MCL 768.27b(1) reads exactly as follows (in relevant part):

"[i]n a criminal action in which the defendant is accused of an offense involving domestic violence, evidence of the defendant's commission of other acts of domestic violence is admissible for any purpose for which it is relevant, if it is not otherwise excluded under Michigan rule of evidence 403."  

First, you should notice that it does not say that the alleged "other act(s)" have to involve the same complaining witness; it could be an accusation from a bitter ex that you dated a decade ago whom the Prosecutors have reached out to and interviewed after you were arrested.  And when you realize that the definition of Domestic Violence in Michigan under MCL 750.81(2) is broad enough to include your own child, parent, or even a past roommate of the same gender, you'll understand how damaging, admissible evidence can stack against you over past incidents and arguments that you've long since forgotten about.

Next, you should notice  that there is no requirement that you were actually convicted of the past alleged act of Domestic Violence.  There's not even any requirement that you were ever arrested or charged for it!  In-fact, there's no requirement that your would-be accuser from the past ever even mentioned the alleged past incident to anyone - ever!  This is obviously dangerous because people tend to exaggerate and even outright lie, especially when they believe they are helping the police and prosecutors - who they often feel intimidated by.

Finally, this special exception law contains a definition of "offense involving "Domestic Violence" and "other acts of Domestic Violencedifferently, and more broadly than the definition of Domestic Violence in the Penal Code.  In this law, the Michigan Legislature said that the alleged past conduct that could find its way into Court includes:

(i) Causing or attempting to cause physical or mental harm to a family or household member.

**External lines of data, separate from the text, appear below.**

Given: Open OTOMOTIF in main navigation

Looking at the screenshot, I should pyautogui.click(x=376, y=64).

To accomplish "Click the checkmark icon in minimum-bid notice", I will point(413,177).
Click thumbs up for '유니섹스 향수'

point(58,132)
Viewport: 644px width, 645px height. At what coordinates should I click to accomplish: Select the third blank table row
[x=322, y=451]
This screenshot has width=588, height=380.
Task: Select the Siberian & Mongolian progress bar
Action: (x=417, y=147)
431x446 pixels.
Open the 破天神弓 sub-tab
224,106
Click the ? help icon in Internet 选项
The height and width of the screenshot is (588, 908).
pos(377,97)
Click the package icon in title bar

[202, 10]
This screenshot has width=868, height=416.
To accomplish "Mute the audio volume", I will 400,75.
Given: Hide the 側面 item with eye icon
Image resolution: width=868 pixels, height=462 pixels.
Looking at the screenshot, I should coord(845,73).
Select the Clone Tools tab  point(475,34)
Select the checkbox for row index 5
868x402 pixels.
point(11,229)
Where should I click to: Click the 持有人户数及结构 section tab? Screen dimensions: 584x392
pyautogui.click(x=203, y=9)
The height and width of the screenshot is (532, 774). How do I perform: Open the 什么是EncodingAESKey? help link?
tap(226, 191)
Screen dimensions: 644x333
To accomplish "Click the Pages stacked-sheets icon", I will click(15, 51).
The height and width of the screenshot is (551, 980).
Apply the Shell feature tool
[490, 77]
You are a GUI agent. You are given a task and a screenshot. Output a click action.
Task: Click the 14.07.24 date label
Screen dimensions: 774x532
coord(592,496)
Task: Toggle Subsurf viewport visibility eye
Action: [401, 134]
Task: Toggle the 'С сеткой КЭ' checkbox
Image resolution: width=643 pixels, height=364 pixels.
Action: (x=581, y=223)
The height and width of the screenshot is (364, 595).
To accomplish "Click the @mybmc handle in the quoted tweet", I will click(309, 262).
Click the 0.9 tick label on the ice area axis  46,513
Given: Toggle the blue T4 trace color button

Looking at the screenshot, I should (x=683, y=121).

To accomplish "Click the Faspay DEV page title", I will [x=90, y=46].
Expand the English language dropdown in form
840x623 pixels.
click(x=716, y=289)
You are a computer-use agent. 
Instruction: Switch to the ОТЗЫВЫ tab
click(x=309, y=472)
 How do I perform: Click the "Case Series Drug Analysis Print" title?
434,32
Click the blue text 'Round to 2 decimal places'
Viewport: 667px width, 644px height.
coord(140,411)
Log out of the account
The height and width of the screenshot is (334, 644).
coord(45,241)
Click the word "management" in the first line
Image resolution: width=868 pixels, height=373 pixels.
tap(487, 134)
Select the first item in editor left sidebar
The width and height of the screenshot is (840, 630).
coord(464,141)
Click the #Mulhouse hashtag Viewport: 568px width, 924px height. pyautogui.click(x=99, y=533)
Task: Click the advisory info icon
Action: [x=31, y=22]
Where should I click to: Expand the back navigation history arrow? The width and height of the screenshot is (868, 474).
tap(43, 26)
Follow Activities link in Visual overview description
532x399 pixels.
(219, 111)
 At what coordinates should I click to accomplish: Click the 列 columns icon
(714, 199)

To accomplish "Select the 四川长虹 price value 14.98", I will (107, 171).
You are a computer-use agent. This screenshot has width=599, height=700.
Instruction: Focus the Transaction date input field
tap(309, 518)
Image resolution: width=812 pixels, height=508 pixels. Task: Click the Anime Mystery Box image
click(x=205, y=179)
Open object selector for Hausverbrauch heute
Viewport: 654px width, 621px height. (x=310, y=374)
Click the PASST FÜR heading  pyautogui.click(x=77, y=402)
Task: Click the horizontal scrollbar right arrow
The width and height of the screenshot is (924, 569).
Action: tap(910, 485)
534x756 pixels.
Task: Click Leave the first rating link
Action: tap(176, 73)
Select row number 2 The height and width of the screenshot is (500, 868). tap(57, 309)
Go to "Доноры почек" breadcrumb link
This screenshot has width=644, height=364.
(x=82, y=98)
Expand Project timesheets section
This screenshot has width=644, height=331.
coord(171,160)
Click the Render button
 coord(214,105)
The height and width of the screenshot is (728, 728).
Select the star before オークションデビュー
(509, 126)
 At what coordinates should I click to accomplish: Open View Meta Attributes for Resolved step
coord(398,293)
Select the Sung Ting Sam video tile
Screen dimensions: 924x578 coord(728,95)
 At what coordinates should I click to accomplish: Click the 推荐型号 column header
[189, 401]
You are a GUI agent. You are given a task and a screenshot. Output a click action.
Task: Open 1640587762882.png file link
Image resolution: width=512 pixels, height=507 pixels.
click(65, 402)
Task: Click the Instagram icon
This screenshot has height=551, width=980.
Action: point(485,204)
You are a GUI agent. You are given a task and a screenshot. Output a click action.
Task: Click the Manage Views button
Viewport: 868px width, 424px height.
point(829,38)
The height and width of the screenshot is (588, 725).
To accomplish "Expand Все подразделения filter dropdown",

(ii) Placing a family or household member in fear of physical or mental harm.

(iii) Causing or attempting to cause a family or household member to engage in involuntary sexual activity by force, threat of force, or duress.

(iv) Engaging in activity toward a family or household member that would cause a reasonable person to feel terrorized, frightened, intimidated, threatened, harassed, or molested.

The only time limitation that applies is in subsection (4), which says that "(e)vidence of an act occurring more than 10 years before the charged offense is inadmissible under this section, unless the court determines that admitting this evidence is in the interest of justice."  So events that supposedly happened within 10 years are admissible in Court, and even longer ago if the Judge feels like they should.

So what does all of this mean for your Domestic Violence case?  You could end up sitting there at your Jury Trial listening to one or more of your angry exes, spouses, casual partners, or even your estranged child claiming that you hit them, beat them, choked them, gave them a black eye, and so on and so forth . . .  This is very, very bad for you, and will very likely get you convicted - and it happens quite a lot in Domestic Violence cases that are not properly defended.  Even if you're only seeking a plea deal, remember that what kind of a deal you get depends on how likely you are to win if there were a Trial (think ... poker).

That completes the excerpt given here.